Required work: Each line of the data needs to be transcribed exactly.

Records provided:

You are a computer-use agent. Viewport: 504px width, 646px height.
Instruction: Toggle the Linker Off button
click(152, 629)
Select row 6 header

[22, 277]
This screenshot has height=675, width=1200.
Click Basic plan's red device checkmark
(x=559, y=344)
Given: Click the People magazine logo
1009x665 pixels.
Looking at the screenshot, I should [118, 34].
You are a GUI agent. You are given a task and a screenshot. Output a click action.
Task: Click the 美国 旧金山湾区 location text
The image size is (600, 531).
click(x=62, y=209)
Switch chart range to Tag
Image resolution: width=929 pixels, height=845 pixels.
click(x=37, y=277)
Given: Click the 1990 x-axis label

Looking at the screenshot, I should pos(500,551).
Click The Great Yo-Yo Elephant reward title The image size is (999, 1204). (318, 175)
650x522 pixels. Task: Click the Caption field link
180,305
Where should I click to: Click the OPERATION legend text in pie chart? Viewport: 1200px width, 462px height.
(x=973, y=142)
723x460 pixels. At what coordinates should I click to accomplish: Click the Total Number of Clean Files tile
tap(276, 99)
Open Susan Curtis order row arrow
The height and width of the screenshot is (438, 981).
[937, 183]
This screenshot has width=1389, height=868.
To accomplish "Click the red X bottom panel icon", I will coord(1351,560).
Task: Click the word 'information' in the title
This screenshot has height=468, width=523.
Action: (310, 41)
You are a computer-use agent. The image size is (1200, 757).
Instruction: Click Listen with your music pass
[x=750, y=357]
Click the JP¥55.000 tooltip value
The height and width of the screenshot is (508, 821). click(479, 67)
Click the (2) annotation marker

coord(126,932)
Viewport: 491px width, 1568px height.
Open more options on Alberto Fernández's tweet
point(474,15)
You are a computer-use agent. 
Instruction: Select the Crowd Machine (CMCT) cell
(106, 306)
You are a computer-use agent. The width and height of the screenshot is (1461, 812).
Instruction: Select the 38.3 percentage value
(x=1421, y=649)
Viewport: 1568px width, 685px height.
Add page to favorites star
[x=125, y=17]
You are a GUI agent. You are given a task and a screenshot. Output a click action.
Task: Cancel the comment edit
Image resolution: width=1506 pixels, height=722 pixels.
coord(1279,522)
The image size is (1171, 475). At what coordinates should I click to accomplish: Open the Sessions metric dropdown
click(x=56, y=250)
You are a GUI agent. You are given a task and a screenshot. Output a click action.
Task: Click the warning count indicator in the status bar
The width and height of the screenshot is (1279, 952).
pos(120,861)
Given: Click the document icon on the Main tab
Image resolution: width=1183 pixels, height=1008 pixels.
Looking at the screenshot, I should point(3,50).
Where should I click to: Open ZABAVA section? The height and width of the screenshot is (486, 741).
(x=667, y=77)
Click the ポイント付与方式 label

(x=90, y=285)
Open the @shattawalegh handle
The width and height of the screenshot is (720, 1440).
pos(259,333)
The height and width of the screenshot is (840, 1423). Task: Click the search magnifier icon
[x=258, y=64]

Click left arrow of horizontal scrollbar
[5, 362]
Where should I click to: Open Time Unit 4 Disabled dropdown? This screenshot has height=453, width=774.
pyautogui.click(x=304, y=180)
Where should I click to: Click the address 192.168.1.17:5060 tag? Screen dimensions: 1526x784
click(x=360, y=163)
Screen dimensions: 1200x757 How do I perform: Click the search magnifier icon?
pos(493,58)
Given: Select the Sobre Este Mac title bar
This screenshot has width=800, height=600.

Output:
You are a computer-use agent. Viewport: 504px width, 646px height.
Instruction: Toggle the Linker Off button
click(152, 629)
Select row 6 header

[22, 277]
This screenshot has height=675, width=1200.
Click Basic plan's red device checkmark
(x=559, y=344)
Given: Click the People magazine logo
1009x665 pixels.
Looking at the screenshot, I should [118, 34].
You are a GUI agent. You are given a task and a screenshot. Output a click action.
Task: Click the 美国 旧金山湾区 location text
The image size is (600, 531).
click(x=62, y=209)
Switch chart range to Tag
Image resolution: width=929 pixels, height=845 pixels.
click(x=37, y=277)
Given: Click the 1990 x-axis label

Looking at the screenshot, I should pos(500,551).
Click The Great Yo-Yo Elephant reward title The image size is (999, 1204). (318, 175)
650x522 pixels. Task: Click the Caption field link
180,305
Where should I click to: Click the OPERATION legend text in pie chart? Viewport: 1200px width, 462px height.
(x=973, y=142)
723x460 pixels. At what coordinates should I click to accomplish: Click the Total Number of Clean Files tile
tap(276, 99)
Open Susan Curtis order row arrow
The height and width of the screenshot is (438, 981).
[937, 183]
This screenshot has width=1389, height=868.
To accomplish "Click the red X bottom panel icon", I will coord(1351,560).
Task: Click the word 'information' in the title
This screenshot has height=468, width=523.
Action: (310, 41)
You are a computer-use agent. The image size is (1200, 757).
Instruction: Click Listen with your music pass
[x=750, y=357]
Click the JP¥55.000 tooltip value
The height and width of the screenshot is (508, 821). click(479, 67)
Click the (2) annotation marker

coord(126,932)
Viewport: 491px width, 1568px height.
Open more options on Alberto Fernández's tweet
point(474,15)
You are a computer-use agent. 
Instruction: Select the Crowd Machine (CMCT) cell
(106, 306)
You are a computer-use agent. The width and height of the screenshot is (1461, 812).
Instruction: Select the 38.3 percentage value
(x=1421, y=649)
Viewport: 1568px width, 685px height.
Add page to favorites star
[x=125, y=17]
You are a GUI agent. You are given a task and a screenshot. Output a click action.
Task: Cancel the comment edit
Image resolution: width=1506 pixels, height=722 pixels.
coord(1279,522)
The image size is (1171, 475). At what coordinates should I click to accomplish: Open the Sessions metric dropdown
click(x=56, y=250)
You are a GUI agent. You are given a task and a screenshot. Output a click action.
Task: Click the warning count indicator in the status bar
The width and height of the screenshot is (1279, 952).
pos(120,861)
Given: Click the document icon on the Main tab
Image resolution: width=1183 pixels, height=1008 pixels.
Looking at the screenshot, I should point(3,50).
Where should I click to: Open ZABAVA section? The height and width of the screenshot is (486, 741).
(x=667, y=77)
Click the ポイント付与方式 label

(x=90, y=285)
Open the @shattawalegh handle
The width and height of the screenshot is (720, 1440).
pos(259,333)
The height and width of the screenshot is (840, 1423). Task: Click the search magnifier icon
[x=258, y=64]

Click left arrow of horizontal scrollbar
[5, 362]
Where should I click to: Open Time Unit 4 Disabled dropdown? This screenshot has height=453, width=774.
pyautogui.click(x=304, y=180)
Where should I click to: Click the address 192.168.1.17:5060 tag? Screen dimensions: 1526x784
click(x=360, y=163)
Screen dimensions: 1200x757 How do I perform: Click the search magnifier icon?
pos(493,58)
Given: Select the Sobre Este Mac title bar
This screenshot has width=800, height=600.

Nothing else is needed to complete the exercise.